## SUPPLIED TEXT

R/fadalara_no_paral.R
In adamethods: Archetypoid Algorithms and Anomaly Detection

Documented in fadalara_no_paral

#' Functional non-parallel archetypoid algorithm for large applications (FADALARA)
#' 
#' @aliases fadalara_no_paral
#'
#' @description 
#' The FADALARA algorithm is based on the CLARA clustering algorithm. This is the 
#' non-parallel version of the algorithm. It allows to detect anomalies (outliers). 
#' In the univariate case, there are two different methods to detect them: 
#' the adjusted boxplot (default and most reliable option) and tolerance intervals.
#' In the multivariate case, only adjusted boxplots are used.
#' If needed, tolerance intervals allow to define a degree of outlierness.
#' 
#' @usage 
#' fadalara_no_paral(data, seed, N, m, numArchoid, numRep, huge, prob, type_alg = "fada", 
#'                  compare = FALSE, verbose = TRUE, PM, vect_tol = c(0.95, 0.9, 0.85), 
#'                  alpha = 0.05, outl_degree = c("outl_strong", "outl_semi_strong", 
#'                  "outl_moderate"), method = "adjbox", multiv, frame)

## JOBS
[a] Render this sentence from the FADALARA documentation in Spanish: "In the multivariate case, only adjusted boxplots are used."
[b] In the usage line of the FADALARA documentation, which arguments are assigned a default value? Name each one.
[c] Resume the FADALARA documentation where it stops and write its next part.
The listing after the FADALARA documentation has no role in this work.

## DATA SECTION
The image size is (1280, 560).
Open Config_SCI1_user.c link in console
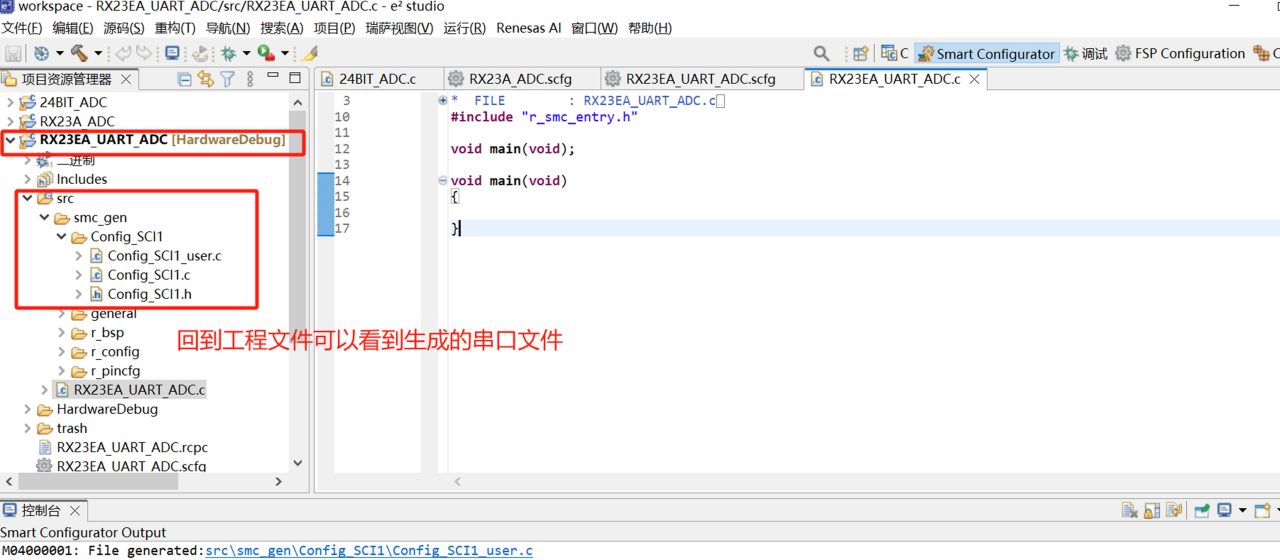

## EXPECTED ANSWERS
[a] En el caso multivariante, solo se utilizan diagramas de caja ajustados.

[b] type_alg, compare, verbose, vect_tol, alpha, outl_degree, method

[c]
#' 
#' @param data Data matrix. Each row corresponds to an observation and each column 
#' corresponds to a variable (temporal point). All variables are numeric. 
#' The data must have row names so that the algorithm can identify the archetypoids 
#' in every sample.
#' @param seed Integer value to set the seed. This ensures reproducibility.
#' @param N Number of samples.
#' @param m Sample size of each sample.
#' @param numArchoid Number of archetypes/archetypoids.
#' @param numRep For each \code{numArch}, run the archetype algorithm \code{numRep} 
#' times.
#' @param huge Penalization added to solve the convex least squares problems.
#' @param prob Probability with values in [0,1].
#' @param type_alg String. Options are 'fada' for the non-robust fadalara algorithm, 
#' whereas 'fada_rob' is for the robust fadalara algorithm.
#' @param compare Boolean argument to compute the robust residual sum of squares 
#' if \code{type_alg = "fada"} and the non-robust if \code{type_alg = "fada_rob"}.
#' @param verbose Display progress? Default TRUE.
#' @param PM Penalty matrix obtained with \code{\link[fda]{eval.penalty}}.
#' @param vect_tol Vector the tolerance values. Default c(0.95, 0.9, 0.85).
#' Needed if \code{method='toler'}.
#' @param alpha Significance level. Default 0.05. Needed if \code{method='toler'}.
#' @param outl_degree Type of outlier to identify the degree of outlierness.
#' Default c("outl_strong", "outl_semi_strong", "outl_moderate").
#' Needed if \code{method='toler'}.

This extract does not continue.